■ **About this task**
Reproduce the entries that follow verbatim, down to the final line.

Saved entries

_ _ _ _

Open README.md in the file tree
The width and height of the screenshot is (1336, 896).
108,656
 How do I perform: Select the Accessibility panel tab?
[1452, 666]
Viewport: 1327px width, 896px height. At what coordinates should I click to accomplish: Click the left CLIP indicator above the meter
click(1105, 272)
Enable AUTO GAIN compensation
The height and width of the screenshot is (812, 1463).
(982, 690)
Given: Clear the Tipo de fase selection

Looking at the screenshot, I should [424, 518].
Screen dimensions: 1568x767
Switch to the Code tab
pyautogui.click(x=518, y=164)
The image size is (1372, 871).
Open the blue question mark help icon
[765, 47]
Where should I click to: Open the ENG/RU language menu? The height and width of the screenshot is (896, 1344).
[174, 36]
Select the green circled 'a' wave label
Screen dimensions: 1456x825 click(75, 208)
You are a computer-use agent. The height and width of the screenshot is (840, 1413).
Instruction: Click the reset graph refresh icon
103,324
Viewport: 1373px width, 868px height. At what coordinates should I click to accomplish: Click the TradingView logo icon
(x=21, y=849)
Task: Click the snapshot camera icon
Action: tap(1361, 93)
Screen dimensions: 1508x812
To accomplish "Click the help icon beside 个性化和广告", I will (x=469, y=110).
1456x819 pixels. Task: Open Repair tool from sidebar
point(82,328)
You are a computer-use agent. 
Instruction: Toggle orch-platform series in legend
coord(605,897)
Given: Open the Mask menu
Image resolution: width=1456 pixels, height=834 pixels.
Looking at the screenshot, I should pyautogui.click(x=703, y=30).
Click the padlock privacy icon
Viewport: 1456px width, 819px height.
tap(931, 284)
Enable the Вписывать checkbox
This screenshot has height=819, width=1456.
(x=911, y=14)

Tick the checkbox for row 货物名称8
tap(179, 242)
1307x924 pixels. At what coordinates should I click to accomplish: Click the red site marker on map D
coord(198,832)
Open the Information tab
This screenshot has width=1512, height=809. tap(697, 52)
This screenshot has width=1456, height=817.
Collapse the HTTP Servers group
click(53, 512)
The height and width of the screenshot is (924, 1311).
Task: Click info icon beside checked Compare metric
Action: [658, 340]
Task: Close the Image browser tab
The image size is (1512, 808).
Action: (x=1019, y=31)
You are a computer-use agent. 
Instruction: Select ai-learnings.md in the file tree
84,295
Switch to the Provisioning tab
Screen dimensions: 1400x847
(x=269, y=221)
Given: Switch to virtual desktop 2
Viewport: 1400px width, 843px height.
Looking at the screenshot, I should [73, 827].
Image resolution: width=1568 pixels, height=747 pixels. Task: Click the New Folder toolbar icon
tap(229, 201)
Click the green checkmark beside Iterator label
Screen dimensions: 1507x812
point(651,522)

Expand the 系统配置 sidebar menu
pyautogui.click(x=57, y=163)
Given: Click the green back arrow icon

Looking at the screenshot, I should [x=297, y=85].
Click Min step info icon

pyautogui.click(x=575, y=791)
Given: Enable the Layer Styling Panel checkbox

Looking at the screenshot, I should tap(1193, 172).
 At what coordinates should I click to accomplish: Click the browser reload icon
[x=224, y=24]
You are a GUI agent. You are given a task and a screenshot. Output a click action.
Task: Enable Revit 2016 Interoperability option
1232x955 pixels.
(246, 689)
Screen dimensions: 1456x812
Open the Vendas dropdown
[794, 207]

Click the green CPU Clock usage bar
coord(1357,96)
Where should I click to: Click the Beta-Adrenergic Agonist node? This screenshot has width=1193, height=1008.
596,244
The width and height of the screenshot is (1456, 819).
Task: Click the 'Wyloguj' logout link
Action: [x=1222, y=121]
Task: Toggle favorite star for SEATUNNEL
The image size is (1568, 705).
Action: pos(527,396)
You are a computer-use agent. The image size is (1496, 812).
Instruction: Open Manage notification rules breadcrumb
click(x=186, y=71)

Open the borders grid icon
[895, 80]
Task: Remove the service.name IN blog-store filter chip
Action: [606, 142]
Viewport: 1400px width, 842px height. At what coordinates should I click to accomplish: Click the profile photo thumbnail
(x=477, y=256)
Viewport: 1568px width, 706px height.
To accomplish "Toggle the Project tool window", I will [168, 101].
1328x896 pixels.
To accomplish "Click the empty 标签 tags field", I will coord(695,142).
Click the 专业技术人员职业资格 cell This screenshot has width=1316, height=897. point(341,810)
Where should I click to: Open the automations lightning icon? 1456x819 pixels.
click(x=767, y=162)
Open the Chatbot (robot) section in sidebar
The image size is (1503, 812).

_ _ _ _

■ **Solution**
Open README.md in the file tree
The width and height of the screenshot is (1336, 896).
108,656
 How do I perform: Select the Accessibility panel tab?
[1452, 666]
Viewport: 1327px width, 896px height. At what coordinates should I click to accomplish: Click the left CLIP indicator above the meter
click(1105, 272)
Enable AUTO GAIN compensation
The height and width of the screenshot is (812, 1463).
(982, 690)
Given: Clear the Tipo de fase selection

Looking at the screenshot, I should [424, 518].
Screen dimensions: 1568x767
Switch to the Code tab
pyautogui.click(x=518, y=164)
The image size is (1372, 871).
Open the blue question mark help icon
[765, 47]
Where should I click to: Open the ENG/RU language menu? The height and width of the screenshot is (896, 1344).
[174, 36]
Select the green circled 'a' wave label
Screen dimensions: 1456x825 click(75, 208)
You are a computer-use agent. The height and width of the screenshot is (840, 1413).
Instruction: Click the reset graph refresh icon
103,324
Viewport: 1373px width, 868px height. At what coordinates should I click to accomplish: Click the TradingView logo icon
(x=21, y=849)
Task: Click the snapshot camera icon
Action: tap(1361, 93)
Screen dimensions: 1508x812
To accomplish "Click the help icon beside 个性化和广告", I will (x=469, y=110).
1456x819 pixels. Task: Open Repair tool from sidebar
point(82,328)
You are a computer-use agent. 
Instruction: Toggle orch-platform series in legend
coord(605,897)
Given: Open the Mask menu
Image resolution: width=1456 pixels, height=834 pixels.
Looking at the screenshot, I should pyautogui.click(x=703, y=30).
Click the padlock privacy icon
Viewport: 1456px width, 819px height.
tap(931, 284)
Enable the Вписывать checkbox
This screenshot has height=819, width=1456.
(x=911, y=14)

Tick the checkbox for row 货物名称8
tap(179, 242)
1307x924 pixels. At what coordinates should I click to accomplish: Click the red site marker on map D
coord(198,832)
Open the Information tab
This screenshot has width=1512, height=809. tap(697, 52)
This screenshot has width=1456, height=817.
Collapse the HTTP Servers group
click(53, 512)
The height and width of the screenshot is (924, 1311).
Task: Click info icon beside checked Compare metric
Action: [658, 340]
Task: Close the Image browser tab
The image size is (1512, 808).
Action: (x=1019, y=31)
You are a computer-use agent. 
Instruction: Select ai-learnings.md in the file tree
84,295
Switch to the Provisioning tab
Screen dimensions: 1400x847
(x=269, y=221)
Given: Switch to virtual desktop 2
Viewport: 1400px width, 843px height.
Looking at the screenshot, I should [73, 827].
Image resolution: width=1568 pixels, height=747 pixels. Task: Click the New Folder toolbar icon
tap(229, 201)
Click the green checkmark beside Iterator label
Screen dimensions: 1507x812
point(651,522)

Expand the 系统配置 sidebar menu
pyautogui.click(x=57, y=163)
Given: Click the green back arrow icon

Looking at the screenshot, I should [x=297, y=85].
Click Min step info icon

pyautogui.click(x=575, y=791)
Given: Enable the Layer Styling Panel checkbox

Looking at the screenshot, I should tap(1193, 172).
 At what coordinates should I click to accomplish: Click the browser reload icon
[x=224, y=24]
You are a GUI agent. You are given a task and a screenshot. Output a click action.
Task: Enable Revit 2016 Interoperability option
1232x955 pixels.
(246, 689)
Screen dimensions: 1456x812
Open the Vendas dropdown
[794, 207]

Click the green CPU Clock usage bar
coord(1357,96)
Where should I click to: Click the Beta-Adrenergic Agonist node? This screenshot has width=1193, height=1008.
596,244
The width and height of the screenshot is (1456, 819).
Task: Click the 'Wyloguj' logout link
Action: [x=1222, y=121]
Task: Toggle favorite star for SEATUNNEL
The image size is (1568, 705).
Action: pos(527,396)
You are a computer-use agent. The image size is (1496, 812).
Instruction: Open Manage notification rules breadcrumb
click(x=186, y=71)

Open the borders grid icon
[895, 80]
Task: Remove the service.name IN blog-store filter chip
Action: [606, 142]
Viewport: 1400px width, 842px height. At what coordinates should I click to accomplish: Click the profile photo thumbnail
(x=477, y=256)
Viewport: 1568px width, 706px height.
To accomplish "Toggle the Project tool window", I will [168, 101].
1328x896 pixels.
To accomplish "Click the empty 标签 tags field", I will coord(695,142).
Click the 专业技术人员职业资格 cell This screenshot has width=1316, height=897. point(341,810)
Where should I click to: Open the automations lightning icon? 1456x819 pixels.
click(x=767, y=162)
Open the Chatbot (robot) section in sidebar
The image size is (1503, 812).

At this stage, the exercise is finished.